BEGIN Data under study

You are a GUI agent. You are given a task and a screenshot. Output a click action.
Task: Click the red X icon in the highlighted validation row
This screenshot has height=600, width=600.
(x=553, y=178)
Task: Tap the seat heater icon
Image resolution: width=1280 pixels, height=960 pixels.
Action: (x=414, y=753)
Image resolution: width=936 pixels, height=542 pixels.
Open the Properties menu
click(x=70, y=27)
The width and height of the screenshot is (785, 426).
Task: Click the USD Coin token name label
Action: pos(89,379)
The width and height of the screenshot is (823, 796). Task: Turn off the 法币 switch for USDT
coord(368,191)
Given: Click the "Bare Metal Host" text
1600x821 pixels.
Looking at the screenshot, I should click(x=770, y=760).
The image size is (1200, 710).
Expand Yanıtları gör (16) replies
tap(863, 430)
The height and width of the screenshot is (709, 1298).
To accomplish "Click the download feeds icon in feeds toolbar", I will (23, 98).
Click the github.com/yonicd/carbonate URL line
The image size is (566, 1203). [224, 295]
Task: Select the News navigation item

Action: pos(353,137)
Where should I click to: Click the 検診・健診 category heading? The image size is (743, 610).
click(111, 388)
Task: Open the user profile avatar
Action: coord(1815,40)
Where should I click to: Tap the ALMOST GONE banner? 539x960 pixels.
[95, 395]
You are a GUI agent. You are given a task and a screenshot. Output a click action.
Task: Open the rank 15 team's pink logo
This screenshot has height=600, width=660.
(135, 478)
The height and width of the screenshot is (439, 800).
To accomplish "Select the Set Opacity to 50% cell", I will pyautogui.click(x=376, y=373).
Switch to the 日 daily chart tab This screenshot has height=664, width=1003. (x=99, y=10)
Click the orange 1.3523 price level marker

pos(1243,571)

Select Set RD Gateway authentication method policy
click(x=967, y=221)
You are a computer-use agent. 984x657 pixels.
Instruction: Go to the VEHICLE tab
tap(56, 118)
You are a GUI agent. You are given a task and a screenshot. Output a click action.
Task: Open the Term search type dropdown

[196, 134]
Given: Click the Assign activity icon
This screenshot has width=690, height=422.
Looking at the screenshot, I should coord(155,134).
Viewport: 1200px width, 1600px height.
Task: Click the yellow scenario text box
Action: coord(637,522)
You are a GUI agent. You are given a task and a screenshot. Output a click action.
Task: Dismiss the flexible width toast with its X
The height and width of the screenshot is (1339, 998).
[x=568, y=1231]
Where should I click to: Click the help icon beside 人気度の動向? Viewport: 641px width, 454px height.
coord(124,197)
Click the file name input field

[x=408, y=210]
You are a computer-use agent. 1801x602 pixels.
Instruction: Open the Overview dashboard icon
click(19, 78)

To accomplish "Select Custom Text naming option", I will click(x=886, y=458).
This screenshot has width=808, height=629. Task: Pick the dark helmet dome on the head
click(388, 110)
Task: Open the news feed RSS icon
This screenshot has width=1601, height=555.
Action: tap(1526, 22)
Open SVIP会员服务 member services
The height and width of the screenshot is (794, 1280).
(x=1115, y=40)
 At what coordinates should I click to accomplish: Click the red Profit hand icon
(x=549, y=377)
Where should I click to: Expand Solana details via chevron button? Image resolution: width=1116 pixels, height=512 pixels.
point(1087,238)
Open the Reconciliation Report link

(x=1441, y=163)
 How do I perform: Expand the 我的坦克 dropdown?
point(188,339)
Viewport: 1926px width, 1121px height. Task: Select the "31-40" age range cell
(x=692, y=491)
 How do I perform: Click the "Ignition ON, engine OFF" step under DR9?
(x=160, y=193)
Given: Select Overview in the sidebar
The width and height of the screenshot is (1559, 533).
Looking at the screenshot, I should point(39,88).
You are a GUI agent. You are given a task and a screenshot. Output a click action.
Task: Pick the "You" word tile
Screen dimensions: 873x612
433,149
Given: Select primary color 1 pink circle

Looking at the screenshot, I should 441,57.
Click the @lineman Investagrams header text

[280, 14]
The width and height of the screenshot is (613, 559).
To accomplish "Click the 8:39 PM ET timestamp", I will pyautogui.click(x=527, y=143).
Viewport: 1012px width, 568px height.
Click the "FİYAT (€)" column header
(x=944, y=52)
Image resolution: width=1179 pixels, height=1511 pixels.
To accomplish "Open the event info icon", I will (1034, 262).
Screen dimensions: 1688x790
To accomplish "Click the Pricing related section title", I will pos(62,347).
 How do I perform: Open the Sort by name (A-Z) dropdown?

END Data under study

Work request »
The records need to be copied exactly, with no line left out.

Response box »
You are a GUI agent. You are given a task and a screenshot. Output a click action.
Task: Click the red X icon in the highlighted validation row
This screenshot has height=600, width=600.
(x=553, y=178)
Task: Tap the seat heater icon
Image resolution: width=1280 pixels, height=960 pixels.
Action: (x=414, y=753)
Image resolution: width=936 pixels, height=542 pixels.
Open the Properties menu
click(x=70, y=27)
The width and height of the screenshot is (785, 426).
Task: Click the USD Coin token name label
Action: pos(89,379)
The width and height of the screenshot is (823, 796). Task: Turn off the 法币 switch for USDT
coord(368,191)
Given: Click the "Bare Metal Host" text
1600x821 pixels.
Looking at the screenshot, I should click(x=770, y=760).
The image size is (1200, 710).
Expand Yanıtları gör (16) replies
tap(863, 430)
The height and width of the screenshot is (709, 1298).
To accomplish "Click the download feeds icon in feeds toolbar", I will (23, 98).
Click the github.com/yonicd/carbonate URL line
The image size is (566, 1203). [224, 295]
Task: Select the News navigation item

Action: pos(353,137)
Where should I click to: Click the 検診・健診 category heading? The image size is (743, 610).
click(111, 388)
Task: Open the user profile avatar
Action: coord(1815,40)
Where should I click to: Tap the ALMOST GONE banner? 539x960 pixels.
[95, 395]
You are a GUI agent. You are given a task and a screenshot. Output a click action.
Task: Open the rank 15 team's pink logo
This screenshot has height=600, width=660.
(135, 478)
The height and width of the screenshot is (439, 800).
To accomplish "Select the Set Opacity to 50% cell", I will pyautogui.click(x=376, y=373).
Switch to the 日 daily chart tab This screenshot has height=664, width=1003. (x=99, y=10)
Click the orange 1.3523 price level marker

pos(1243,571)

Select Set RD Gateway authentication method policy
click(x=967, y=221)
You are a computer-use agent. 984x657 pixels.
Instruction: Go to the VEHICLE tab
tap(56, 118)
You are a GUI agent. You are given a task and a screenshot. Output a click action.
Task: Open the Term search type dropdown

[196, 134]
Given: Click the Assign activity icon
This screenshot has width=690, height=422.
Looking at the screenshot, I should coord(155,134).
Viewport: 1200px width, 1600px height.
Task: Click the yellow scenario text box
Action: coord(637,522)
You are a GUI agent. You are given a task and a screenshot. Output a click action.
Task: Dismiss the flexible width toast with its X
The height and width of the screenshot is (1339, 998).
[x=568, y=1231]
Where should I click to: Click the help icon beside 人気度の動向? Viewport: 641px width, 454px height.
coord(124,197)
Click the file name input field

[x=408, y=210]
You are a computer-use agent. 1801x602 pixels.
Instruction: Open the Overview dashboard icon
click(19, 78)

To accomplish "Select Custom Text naming option", I will click(x=886, y=458).
This screenshot has width=808, height=629. Task: Pick the dark helmet dome on the head
click(388, 110)
Task: Open the news feed RSS icon
This screenshot has width=1601, height=555.
Action: tap(1526, 22)
Open SVIP会员服务 member services
The height and width of the screenshot is (794, 1280).
(x=1115, y=40)
 At what coordinates should I click to accomplish: Click the red Profit hand icon
(x=549, y=377)
Where should I click to: Expand Solana details via chevron button? Image resolution: width=1116 pixels, height=512 pixels.
point(1087,238)
Open the Reconciliation Report link

(x=1441, y=163)
 How do I perform: Expand the 我的坦克 dropdown?
point(188,339)
Viewport: 1926px width, 1121px height. Task: Select the "31-40" age range cell
(x=692, y=491)
 How do I perform: Click the "Ignition ON, engine OFF" step under DR9?
(x=160, y=193)
Given: Select Overview in the sidebar
The width and height of the screenshot is (1559, 533).
Looking at the screenshot, I should point(39,88).
You are a GUI agent. You are given a task and a screenshot. Output a click action.
Task: Pick the "You" word tile
Screen dimensions: 873x612
433,149
Given: Select primary color 1 pink circle

Looking at the screenshot, I should 441,57.
Click the @lineman Investagrams header text

[280, 14]
The width and height of the screenshot is (613, 559).
To accomplish "Click the 8:39 PM ET timestamp", I will pyautogui.click(x=527, y=143).
Viewport: 1012px width, 568px height.
Click the "FİYAT (€)" column header
(x=944, y=52)
Image resolution: width=1179 pixels, height=1511 pixels.
To accomplish "Open the event info icon", I will (1034, 262).
Screen dimensions: 1688x790
To accomplish "Click the Pricing related section title", I will pos(62,347).
 How do I perform: Open the Sort by name (A-Z) dropdown?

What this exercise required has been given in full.